# HP TouchPad CM10 Preview4 Unofficial Sort of Nightly Build Android 4.1.2



## RolandDeschain79 (Feb 1, 2012)

The brilliant developer James Sullins, aka jcsullins, has released a 4th Experimental preview build of CyanogenMod10 for the HP TouchPad. This version has fixed the rebboting issues and has good working micrphone. Google Now features are working, improved performance, and the Magnetometer is fixed. This "Experimental" preview build is meant for testing but is starting to appear every few nights. This Rom is the Bloody Edge of HP Touchpad CM10 Updates and Should be used with caution.

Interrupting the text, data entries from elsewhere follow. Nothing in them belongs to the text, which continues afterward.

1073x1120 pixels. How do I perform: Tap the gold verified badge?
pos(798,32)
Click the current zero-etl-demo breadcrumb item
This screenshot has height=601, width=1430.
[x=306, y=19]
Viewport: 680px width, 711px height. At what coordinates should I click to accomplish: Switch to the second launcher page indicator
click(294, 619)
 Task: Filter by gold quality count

Note*Best thing to do is make a Nandroid backup in CWM or TWRP and then test CM10 out. Once you've had your fun, just restore that backup and presto change-o you're back to your current Rom and setup. If you like CM10 you can make a backup of that too and switch between them.

How to make a Nandroid backup video:
[media]http://youtu.be/zuhGcXSoXjc

Download 11/16/2012 CM10 Preview 4 Rom:

http://goo.im/devs/j...ESTING_ONLY.zip

Link2
http://www.mediafire...kaokh9famnlq9pa

CyanogenMod 10.0.x, 4.1.1, gapps-jb-20121011-signed:
http://www.mediafire...1jratnuht3xmqqy

Changes in this build:
*** FIXES FOR RANDOM REBOOTS ***
fix for microphone 
expanded desktop available
pending magnetometer fixes included
minimum CPU freq now 192Mhz

Notes for the 10-20121116-EXPERIMENTAL-tenderloin:
-The Microphone is working well with Google now
-The Magnetometer is fixed
-Buttery Performance improvements
-Most apps I tested worked fine.
-Users report less reboot issues.
-You can Rotate the lock screen by checking, settings/display/rotation (include lock screen)
-You can Enable Expanded desktop by go to Settings -> System -> Power Menu (enable on)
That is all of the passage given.